[Pixel coordinate grounding data]
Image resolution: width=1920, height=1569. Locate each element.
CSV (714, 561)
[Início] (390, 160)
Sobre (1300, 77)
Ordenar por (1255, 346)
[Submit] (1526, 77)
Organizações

§ Problem description
In this exercise, the data above is to be printed exactly.

§ Problem solution
Image resolution: width=1920, height=1569. Locate each element.
CSV (714, 561)
[Início] (390, 160)
Sobre (1300, 77)
Ordenar por (1255, 346)
[Submit] (1526, 77)
Organizações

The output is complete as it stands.